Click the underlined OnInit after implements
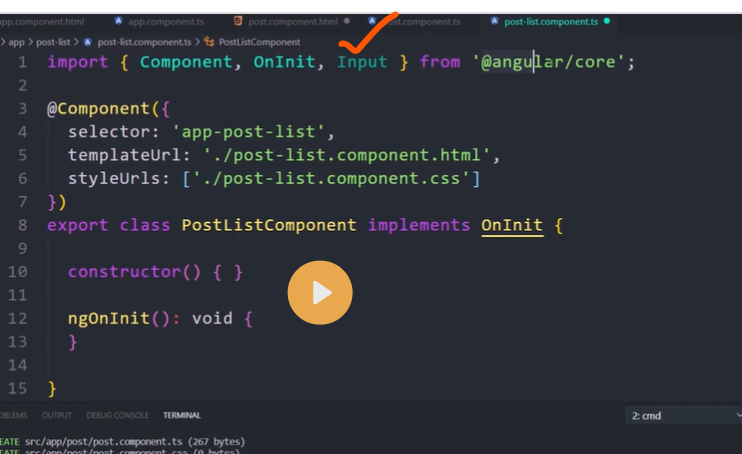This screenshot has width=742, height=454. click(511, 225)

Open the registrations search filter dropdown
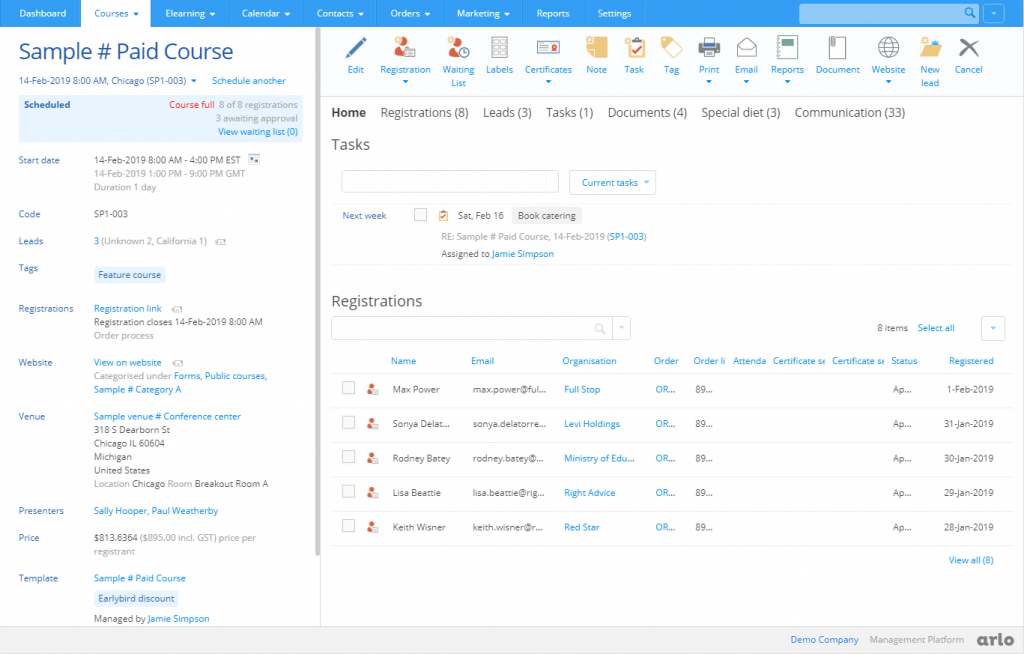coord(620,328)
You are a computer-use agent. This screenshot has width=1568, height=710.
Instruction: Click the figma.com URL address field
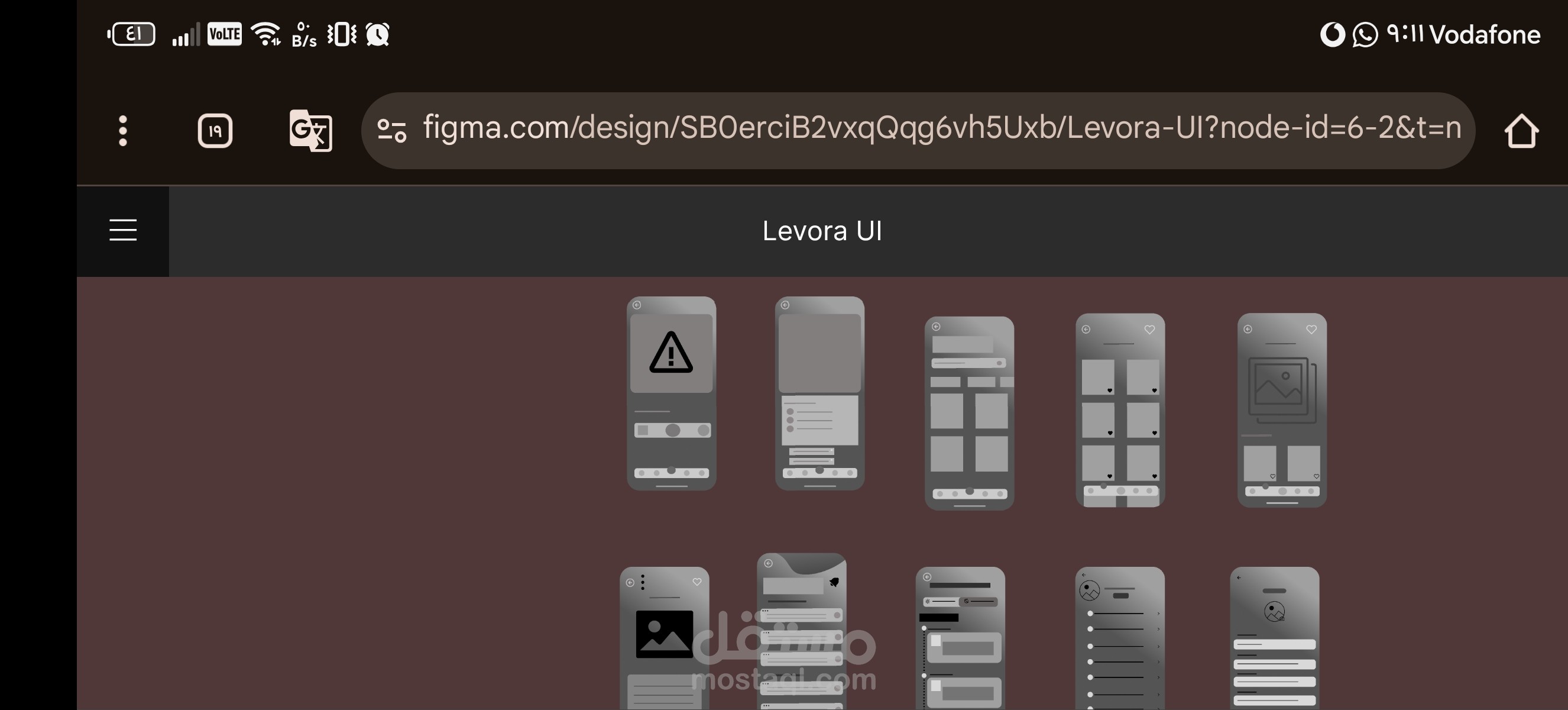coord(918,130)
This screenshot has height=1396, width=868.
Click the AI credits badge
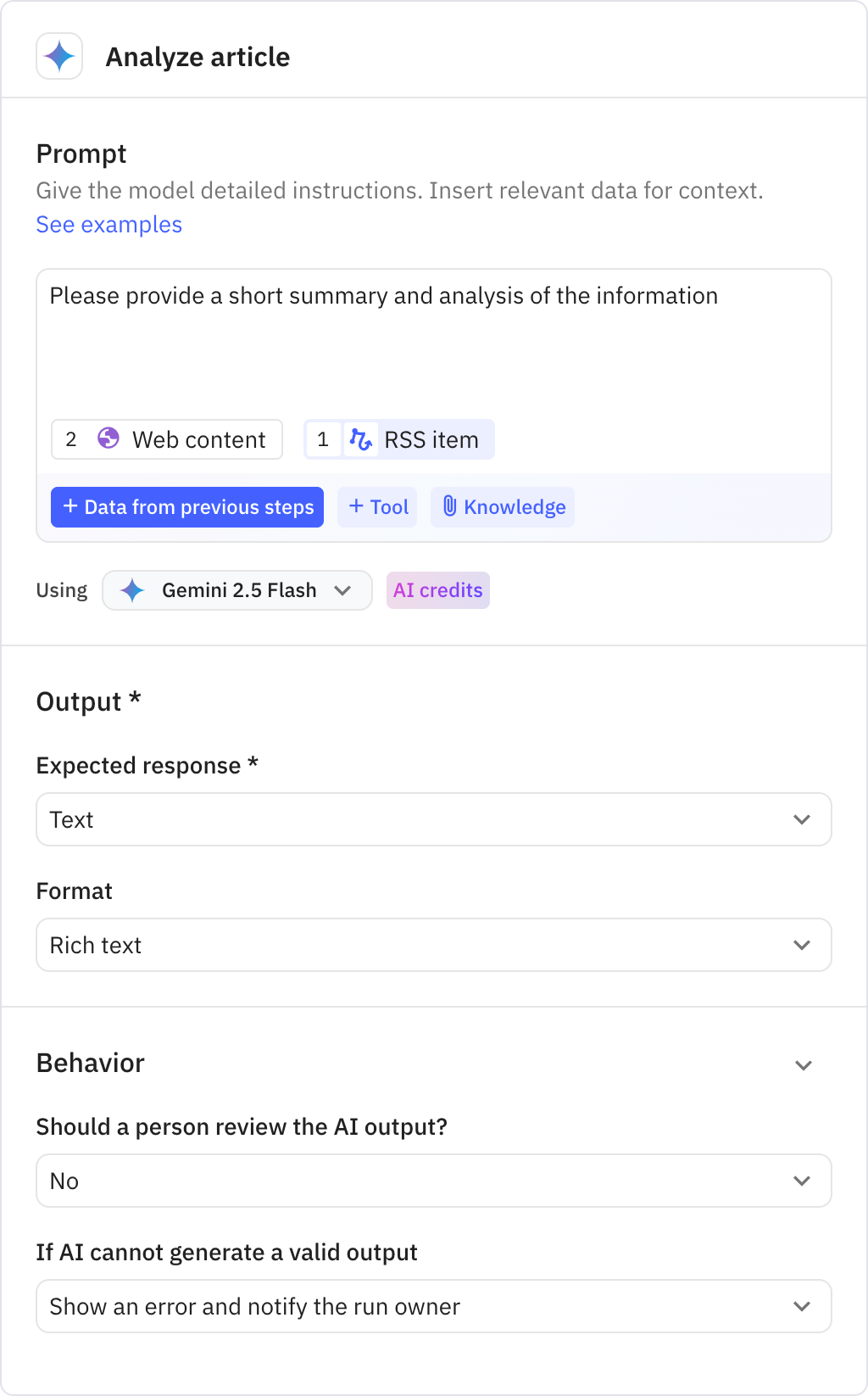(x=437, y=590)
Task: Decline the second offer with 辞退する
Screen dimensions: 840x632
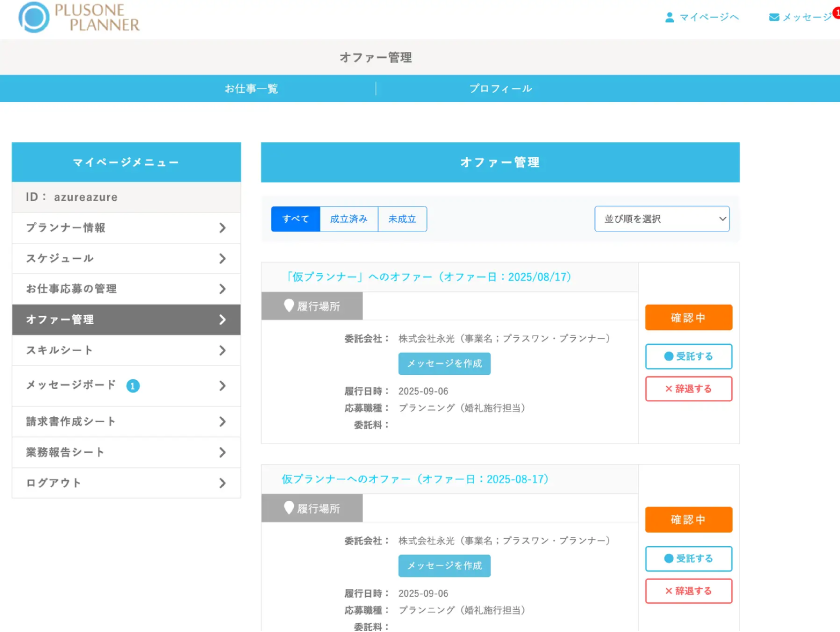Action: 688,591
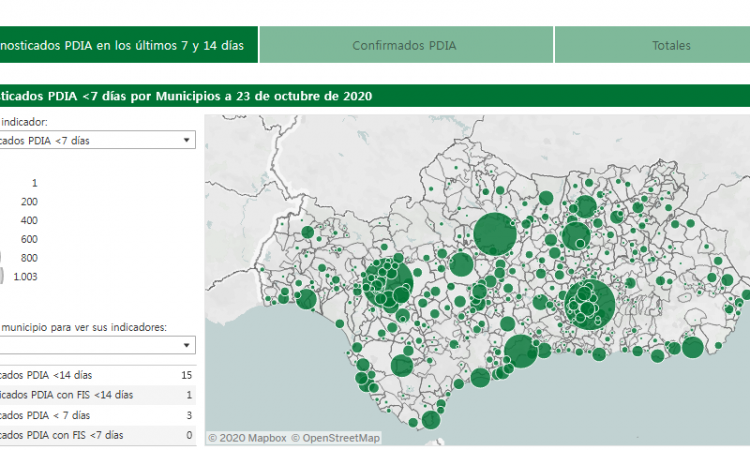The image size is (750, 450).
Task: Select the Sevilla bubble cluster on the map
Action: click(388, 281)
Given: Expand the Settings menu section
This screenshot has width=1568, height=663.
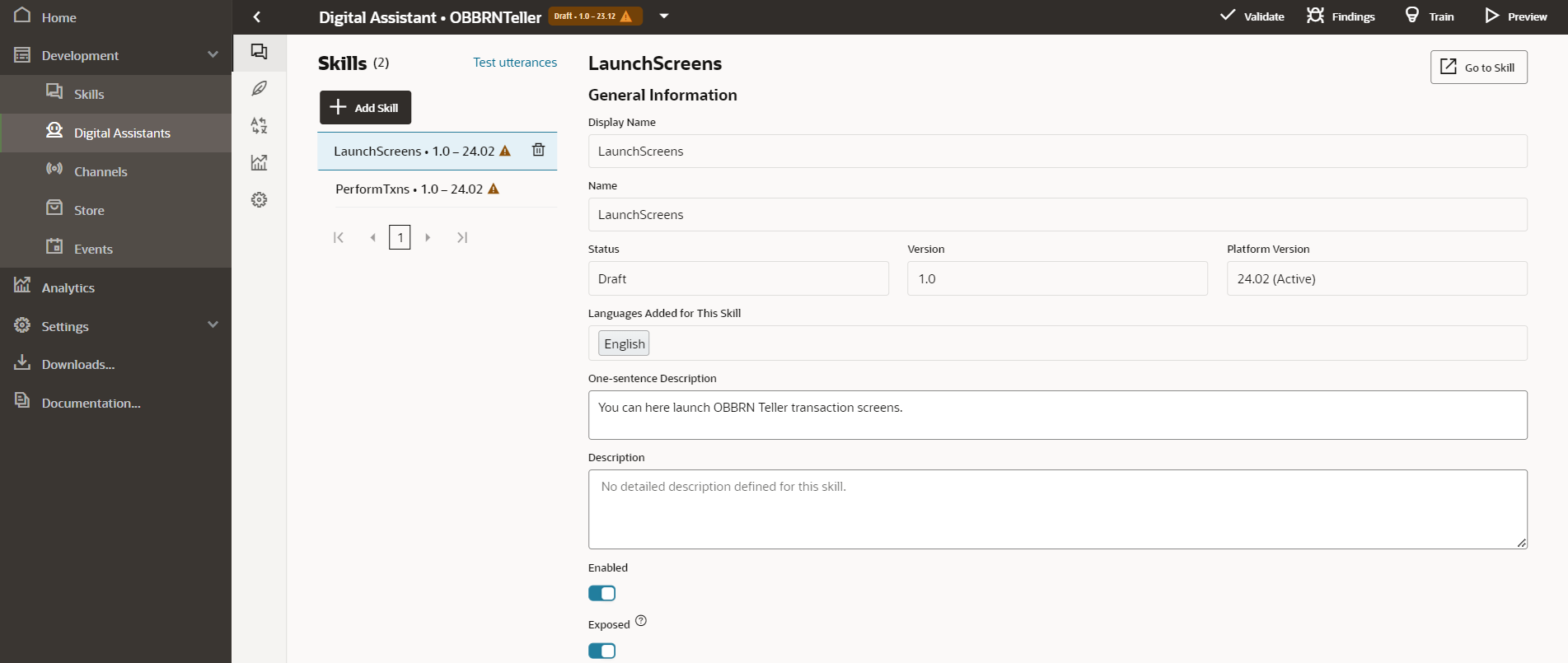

◆ Task objective ◆
Repeat the material line for line. Pictures stay out of the copy.

◆ Task solution ◆
Click the underlined OnInit after implements
This screenshot has width=742, height=454. click(511, 225)

Open the registrations search filter dropdown
coord(620,328)
You are a computer-use agent. This screenshot has width=1568, height=710.
Instruction: Click the figma.com URL address field
coord(918,130)
This screenshot has height=1396, width=868.
Click the AI credits badge
(x=437, y=590)
Task: Decline the second offer with 辞退する
Screen dimensions: 840x632
Action: 688,591
The image size is (750, 450).
Task: Select the Sevilla bubble cluster on the map
Action: click(388, 281)
Given: Expand the Settings menu section
This screenshot has width=1568, height=663.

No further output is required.